Advanced analytics on big data with Azure - Tutorial

Raymond Tang Raymond Tang 0 4550 1.81 index 8/11/2018

Microsoft Azure provides a number of data analytics related products and services. It allows users to tailor the solutions to meet different requirements, for example, architecture for modern data warehouse, advanced analytics with big data or real time analytics.

The following diagram shows a typical advanced analytics solution architecture on Azure.

https://api.kontext.tech/resource/9003ba6a-6c46-51c9-b004-e7573366097c

The architecture has four main layers:

  • Ingest: Azure Data Factory is used for data ingestion. Azure Data Factory is a hybrid and serverless data integration (ETL) service which works with data wherever it lives, in the cloud or on-premises, with enterprise-grade security.
  • Store: Data can be stored in Azure storage products including File, Disk, Blob, Queue, Archive and Data Lake Storage. Azure Data Lake Storage is a massively scalable data lake storage optimized for Apache Spark and Hadoop analytics engines.
  • Prep & Train: In this layer, data can be cleaned and transformed using Azure Databricks. Databricks is an Apache Spark based analytics platform. Python, Scala, R and other language interpreters can be to analyse data. Spark machine learning libraries can also be used to create models.
  • Model & Serve: After data preparation and transformation, the insights or output database can be written into Azure storage products or databases. Cosmos DB is Microsoft's globally distributed multi-model database. Azure SQL Data Warehouse is a massively parallel processing (MPP) data warehouse designed for the cloud. And then data can be consumed via applications or analysis services. Data stored in Azure Data Lake Storage can be also used in SQL Data Warehouse through PolyBase features in SQL Server.

Objectives

In this page, I am going to demonstrate how to ingest data from on-premise data to cloud by using Data Factory and then transform data using HDInsights before loading data into Azure SQL Data Warehouse. Eventually the data is consumed by Power BI.

The following diagram shows the steps required to complete the whole exercise.

https://api.kontext.tech/resource/3ed8233f-97b2-5b80-be28-f5b021b9a889

Prerequisites

  • Azure subscription
  • Azure storage account
  • Azure HDInsights Spark cluster
  • Azure SQL Data Warehouse instance (optional)
  • Power BI (optional)
  • Access to Azure portal
  • On-premise SQL Server instance or any other data sources

Detailed steps

Create Azure Data Factory

https://api.kontext.tech/resource/8c59ccf2-d2fa-551c-aaba-ca0dda37d4cc

Once the resource is created, click Author & Monitor button to go to Azure Data Factory workspace.

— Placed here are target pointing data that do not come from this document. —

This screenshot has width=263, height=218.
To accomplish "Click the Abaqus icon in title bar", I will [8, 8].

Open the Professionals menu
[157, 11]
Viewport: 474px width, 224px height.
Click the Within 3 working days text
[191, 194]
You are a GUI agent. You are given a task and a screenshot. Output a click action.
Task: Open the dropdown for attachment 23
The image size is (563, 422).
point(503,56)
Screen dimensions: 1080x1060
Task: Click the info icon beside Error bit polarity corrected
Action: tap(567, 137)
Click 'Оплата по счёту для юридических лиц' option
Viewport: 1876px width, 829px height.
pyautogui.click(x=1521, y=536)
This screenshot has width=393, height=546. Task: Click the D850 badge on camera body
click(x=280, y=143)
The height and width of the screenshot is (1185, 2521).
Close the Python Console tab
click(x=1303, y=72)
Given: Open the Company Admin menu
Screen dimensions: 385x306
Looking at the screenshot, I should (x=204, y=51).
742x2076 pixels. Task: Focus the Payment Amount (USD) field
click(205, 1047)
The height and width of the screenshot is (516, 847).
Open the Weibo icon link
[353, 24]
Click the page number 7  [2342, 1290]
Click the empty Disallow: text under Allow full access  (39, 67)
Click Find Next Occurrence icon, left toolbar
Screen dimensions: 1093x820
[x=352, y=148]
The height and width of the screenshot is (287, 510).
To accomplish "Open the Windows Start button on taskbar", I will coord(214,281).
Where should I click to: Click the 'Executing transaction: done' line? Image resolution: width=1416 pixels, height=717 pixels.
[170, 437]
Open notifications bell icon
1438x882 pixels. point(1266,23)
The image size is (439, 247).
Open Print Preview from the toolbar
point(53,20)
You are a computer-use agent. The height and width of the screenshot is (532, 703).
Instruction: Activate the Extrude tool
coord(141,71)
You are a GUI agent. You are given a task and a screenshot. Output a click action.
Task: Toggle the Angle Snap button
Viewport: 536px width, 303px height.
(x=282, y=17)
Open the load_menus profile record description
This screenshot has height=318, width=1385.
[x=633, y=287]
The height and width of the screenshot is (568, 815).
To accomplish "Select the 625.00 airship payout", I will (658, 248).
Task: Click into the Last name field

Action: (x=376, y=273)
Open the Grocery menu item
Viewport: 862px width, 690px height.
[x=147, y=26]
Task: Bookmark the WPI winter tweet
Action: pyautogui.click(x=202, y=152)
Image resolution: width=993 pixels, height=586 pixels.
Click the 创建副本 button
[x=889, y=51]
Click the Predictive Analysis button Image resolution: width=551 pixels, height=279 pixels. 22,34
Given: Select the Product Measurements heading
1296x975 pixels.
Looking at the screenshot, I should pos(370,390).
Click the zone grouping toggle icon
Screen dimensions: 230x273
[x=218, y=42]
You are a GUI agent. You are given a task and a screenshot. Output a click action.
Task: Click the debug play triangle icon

https://api.kontext.tech/resource/f6506f10-590d-554e-8508-173a25b05a58

The workspace looks like the following:

https://api.kontext.tech/resource/40913c11-cc96-597f-a98d-dacba45d163f

Create new pipeline

Click ‘Create pipeline’ button to create a new pipeline.

Create an activity to copy data from on-premise to Cloud

Drag ‘Copy Data’ activity from Data Transformation category to create an activity named CopyDataFromSQLServerToAzureBlobStorage.

https://api.kontext.tech/resource/199d0823-8464-5ff2-bc82-a403ae774bb8

And then click Source tab to setup the source data.

https://api.kontext.tech/resource/b02a10c5-4d04-580e-8c3e-b46471df997e

Click ‘+ New button’ to create a new source.

https://api.kontext.tech/resource/456b8b15-dd3d-5a41-bfc1-bc7388437c0b

Select SQL Server as Data Store and then click Finish button to go to the dataset UI to setup the properties for the dataset.

Name the dataset as Premise_Mecury_Db_context_BlogPost:

https://api.kontext.tech/resource/49eb952a-b1e7-57ea-a234-5e1f99dbef38

And then click Connection tab to setup the connection for the database.

https://api.kontext.tech/resource/109aa45d-b7f2-5f8a-9650-79bee04a29dc

Click the ‘+ New’ button to create a linked service.

And now follow step 6 to step 15 to setup the linked service in the following page:

https://docs.microsoft.com/en-us/azure/data-factory/tutorial-hybrid-copy-portal#create-a-pipeline

Once the setup is successful, you can select a table in your local SQL Server database.

For example, I am using context.BlogPosts as the source table:

https://api.kontext.tech/resource/14fe4ba6-1dcd-53c5-9136-81db1333671b

You can further detect the schema too as the following screenshot shows:

https://api.kontext.tech/resource/7b88aa97-405c-5523-8a7f-a52c8383b8db

Go back to the pipeline:

https://api.kontext.tech/resource/e1ac5a33-4cf4-5c9f-8082-cf35a0254bc9

Now we can setup the Sink.

https://api.kontext.tech/resource/b6fde2ef-e0e2-5e4f-a63f-28a42102db27

Click button ‘+ New’ to create a new dataset.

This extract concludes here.